= Tribal Lending Enterprise =

Native American financial services company

A Tribal Lending Enterprise (TLE) is a type of American financial services and lending organization owned and operated by a federally-recognized Native American tribal government. Native American tribal governments have established TLEs to further expand their business portfolios beyond traditional industries associated with tribal economies, such as gaming, payday lending, natural resources, and government contracting. Native American tribal lending is often operated through an online hub, based on sovereign tribal land, and offering loans to consumers (government-to-consumer lending).

== History ==
Native American tribes have diversified revenue streams in internet-based consumer lending through tribal lending enterprises that are often financed by a third (outside) party. As arms of the tribe, tribal lending entities benefit from the tribes' sovereign immunity in relation to state-based consumer lending regulation; "as nations that predate the Constitution and the United States, tribal nations can generally operate in licensed environments independent of state regulation."

== Legal arguments and sovereignty==
Tribal lending enterprises (TLEs) operate under the principle of tribal sovereignty – a status under U.S. law recognizing tribes' authority over their internal affairs, subject only to limits imposed by the federal government. Supporters of TLEs argue that these ventures are legitimate exercises of sovereignty, playing a crucial role in advancing economic independence for Native American communities. Many tribal lending operations have become important sources of revenue, employment opportunities, and funds for essential government programs within tribal communities, particularly in geographically isolated or economically disadvantaged areas. In some cases, online lending has provided over half of a tribe’s operating budget.

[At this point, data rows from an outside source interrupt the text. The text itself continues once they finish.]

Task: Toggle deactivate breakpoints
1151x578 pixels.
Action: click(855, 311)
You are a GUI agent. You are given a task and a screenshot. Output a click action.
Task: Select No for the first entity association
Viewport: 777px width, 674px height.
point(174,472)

Legal debates surrounding tribal lending focus primarily on jurisdictional issues and the scope of tribal sovereign immunity. Courts have rendered mixed decisions in this area. Several rulings affirm that tribally owned lenders, considered arms of tribal governments, enjoy sovereign immunity protecting them from certain state regulations or lawsuits. In Williams v. Big Picture Loans (2019), the Fourth Circuit Court of Appeals ruled that a tribally affiliated lending company was an "arm of the tribe" entitled to immunity from state usury claims. Conversely, other court decisions have placed limits on TLEs by enforcing federal consumer protection laws or invalidating contractual provisions based solely on tribal law.

== Examples ==
Examples of Tribal Lending Enterprises include the Turtle Mountain Band of Chippewa Indians, Picayune Rancheria of Chukchansi Indians, Plain Green Loans, Chippewa Cree and others.